A miscarriage is still a loss, and by all means take time to grieve and heal both physically and emotionally. But these women are completely out in space mentally and they need to be reeled back to reality. Being allowed to mourn to this extent and for this amount of time over someone who never really existed seems like a mental illness, especially if it's impacting the quality of life of their partners, families and born children. The only problem is nobody will tell them how nuts they're being because nobody wants to step on a Moo's toes about pregnancy loss, so they just sink deeper and deeper into this delusional world of theirs and drag their loved ones down with them.
Re: Little Spirits Garden for angel clumps
July 21, 2019
My uncle passed away suddenly just over two months ago. I was devastated and heartbroken, because he was a lot like a father to me. He was funny, kind, loving, a big teddy bear kind of guy. I cried when I saw him on his death bed, before the funeral, during, and for awhile after the funeral. I'm still grieving his loss, but it's not as difficult as when it first happened.

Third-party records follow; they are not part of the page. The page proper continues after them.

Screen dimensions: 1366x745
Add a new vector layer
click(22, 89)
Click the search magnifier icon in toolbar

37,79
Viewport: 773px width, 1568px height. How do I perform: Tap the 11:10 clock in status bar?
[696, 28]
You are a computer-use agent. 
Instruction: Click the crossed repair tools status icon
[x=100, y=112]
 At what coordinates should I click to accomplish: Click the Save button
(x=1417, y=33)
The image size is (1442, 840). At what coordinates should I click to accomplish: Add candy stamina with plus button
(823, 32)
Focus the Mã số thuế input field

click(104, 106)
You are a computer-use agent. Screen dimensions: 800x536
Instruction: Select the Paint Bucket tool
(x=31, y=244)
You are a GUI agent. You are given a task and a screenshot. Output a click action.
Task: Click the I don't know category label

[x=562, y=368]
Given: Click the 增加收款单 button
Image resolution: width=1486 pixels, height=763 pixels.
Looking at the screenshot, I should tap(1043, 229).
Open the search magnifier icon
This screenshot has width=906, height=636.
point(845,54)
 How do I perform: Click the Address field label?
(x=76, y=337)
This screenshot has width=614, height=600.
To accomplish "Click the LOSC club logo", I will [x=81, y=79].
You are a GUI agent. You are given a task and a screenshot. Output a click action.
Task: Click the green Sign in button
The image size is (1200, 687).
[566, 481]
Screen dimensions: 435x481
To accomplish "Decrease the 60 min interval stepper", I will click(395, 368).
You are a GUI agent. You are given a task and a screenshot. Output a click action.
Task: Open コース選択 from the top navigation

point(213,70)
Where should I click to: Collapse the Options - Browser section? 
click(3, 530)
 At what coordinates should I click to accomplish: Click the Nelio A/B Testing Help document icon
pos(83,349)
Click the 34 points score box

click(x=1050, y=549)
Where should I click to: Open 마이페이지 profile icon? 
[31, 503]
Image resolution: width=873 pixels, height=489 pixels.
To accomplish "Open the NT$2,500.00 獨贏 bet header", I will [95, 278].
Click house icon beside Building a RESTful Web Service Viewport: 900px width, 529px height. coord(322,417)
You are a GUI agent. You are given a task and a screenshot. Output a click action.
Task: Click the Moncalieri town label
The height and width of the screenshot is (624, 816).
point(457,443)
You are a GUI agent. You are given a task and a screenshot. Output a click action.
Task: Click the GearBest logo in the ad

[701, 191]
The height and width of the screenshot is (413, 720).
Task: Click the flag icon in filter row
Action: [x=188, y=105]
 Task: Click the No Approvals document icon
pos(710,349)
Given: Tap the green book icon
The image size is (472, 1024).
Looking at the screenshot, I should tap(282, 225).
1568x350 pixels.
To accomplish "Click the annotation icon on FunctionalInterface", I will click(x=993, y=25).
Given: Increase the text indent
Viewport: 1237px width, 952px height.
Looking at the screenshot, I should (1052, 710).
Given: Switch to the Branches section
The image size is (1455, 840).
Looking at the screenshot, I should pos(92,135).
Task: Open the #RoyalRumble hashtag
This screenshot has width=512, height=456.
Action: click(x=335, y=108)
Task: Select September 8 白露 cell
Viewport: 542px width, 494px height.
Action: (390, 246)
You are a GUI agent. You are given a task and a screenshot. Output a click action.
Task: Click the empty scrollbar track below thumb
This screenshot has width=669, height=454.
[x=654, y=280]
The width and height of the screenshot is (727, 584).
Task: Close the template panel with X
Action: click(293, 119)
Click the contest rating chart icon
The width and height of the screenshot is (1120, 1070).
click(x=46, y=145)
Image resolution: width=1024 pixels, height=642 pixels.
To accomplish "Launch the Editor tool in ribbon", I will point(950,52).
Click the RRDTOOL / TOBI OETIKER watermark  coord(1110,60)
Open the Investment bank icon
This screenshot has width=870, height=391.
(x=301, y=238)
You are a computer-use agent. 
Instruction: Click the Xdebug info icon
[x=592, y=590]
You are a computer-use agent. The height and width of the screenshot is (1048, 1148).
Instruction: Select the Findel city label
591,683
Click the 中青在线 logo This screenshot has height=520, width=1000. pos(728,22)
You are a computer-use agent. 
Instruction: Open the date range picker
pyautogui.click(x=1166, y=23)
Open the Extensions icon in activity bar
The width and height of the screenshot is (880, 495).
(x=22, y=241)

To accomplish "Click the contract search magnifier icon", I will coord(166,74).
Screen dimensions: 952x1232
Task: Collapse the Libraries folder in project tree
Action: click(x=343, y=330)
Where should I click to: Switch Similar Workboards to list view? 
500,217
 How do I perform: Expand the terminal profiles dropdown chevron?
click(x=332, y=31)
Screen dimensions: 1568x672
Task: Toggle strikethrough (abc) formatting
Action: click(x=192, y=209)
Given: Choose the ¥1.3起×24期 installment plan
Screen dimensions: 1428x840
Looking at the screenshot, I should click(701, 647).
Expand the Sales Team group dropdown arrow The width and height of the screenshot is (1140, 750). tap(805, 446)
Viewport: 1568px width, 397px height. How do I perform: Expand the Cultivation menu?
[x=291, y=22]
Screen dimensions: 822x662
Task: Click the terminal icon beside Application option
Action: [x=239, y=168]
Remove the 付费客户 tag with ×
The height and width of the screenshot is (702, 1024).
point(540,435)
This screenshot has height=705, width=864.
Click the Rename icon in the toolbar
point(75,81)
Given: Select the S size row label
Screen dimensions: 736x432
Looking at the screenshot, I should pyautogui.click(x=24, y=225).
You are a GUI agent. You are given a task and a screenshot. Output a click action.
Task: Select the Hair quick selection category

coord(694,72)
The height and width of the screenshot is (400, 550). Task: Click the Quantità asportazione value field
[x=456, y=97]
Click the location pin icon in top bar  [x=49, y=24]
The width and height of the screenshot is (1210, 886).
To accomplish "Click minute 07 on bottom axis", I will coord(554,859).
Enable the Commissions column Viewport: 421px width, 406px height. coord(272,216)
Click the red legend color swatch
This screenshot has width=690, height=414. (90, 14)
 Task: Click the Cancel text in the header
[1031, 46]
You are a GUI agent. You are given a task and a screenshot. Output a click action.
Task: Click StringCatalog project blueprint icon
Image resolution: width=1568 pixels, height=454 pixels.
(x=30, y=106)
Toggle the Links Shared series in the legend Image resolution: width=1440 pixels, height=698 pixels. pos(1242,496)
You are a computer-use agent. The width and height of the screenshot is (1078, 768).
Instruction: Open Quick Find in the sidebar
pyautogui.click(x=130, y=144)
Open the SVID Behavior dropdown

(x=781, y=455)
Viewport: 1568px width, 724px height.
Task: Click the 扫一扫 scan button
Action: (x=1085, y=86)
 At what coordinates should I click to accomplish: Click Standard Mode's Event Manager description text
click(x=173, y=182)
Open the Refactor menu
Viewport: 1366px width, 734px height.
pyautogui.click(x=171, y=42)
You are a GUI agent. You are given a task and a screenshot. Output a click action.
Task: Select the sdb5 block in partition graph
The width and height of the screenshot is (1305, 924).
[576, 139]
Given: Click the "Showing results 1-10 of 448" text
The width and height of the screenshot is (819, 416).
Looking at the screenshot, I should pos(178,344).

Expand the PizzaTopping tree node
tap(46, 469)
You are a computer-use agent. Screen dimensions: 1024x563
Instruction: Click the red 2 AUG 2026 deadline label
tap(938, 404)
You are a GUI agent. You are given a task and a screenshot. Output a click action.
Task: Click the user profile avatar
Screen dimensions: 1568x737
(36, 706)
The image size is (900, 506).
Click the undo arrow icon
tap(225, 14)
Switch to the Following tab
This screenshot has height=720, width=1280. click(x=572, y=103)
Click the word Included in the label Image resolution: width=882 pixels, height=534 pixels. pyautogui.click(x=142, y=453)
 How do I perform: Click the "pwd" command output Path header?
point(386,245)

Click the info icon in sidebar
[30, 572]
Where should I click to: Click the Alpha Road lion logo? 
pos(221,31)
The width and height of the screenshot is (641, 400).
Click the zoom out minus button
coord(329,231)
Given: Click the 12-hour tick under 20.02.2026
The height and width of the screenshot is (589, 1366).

He was a good, loving and kind person to me my whole life. My favorite thing is when he would get up and give me a big hug and kiss. He had a brain tumor and a knee replacement that had turned bad, and his mobility was very restricted. He always managed to do that whenever he saw me, though. I miss his hugs very much.

Trying to compare an unborn fetus to a loss like this is a slap in the face. I think this is another attempt at attention-whoring. "Oh, I've got to go to the graveyard for little Clump's birthday. He would have been one today..wah wah wah!"

I can see this being a sad thing in the beginning, but some women act as if they corner the market on grief when they lose a clump of blood.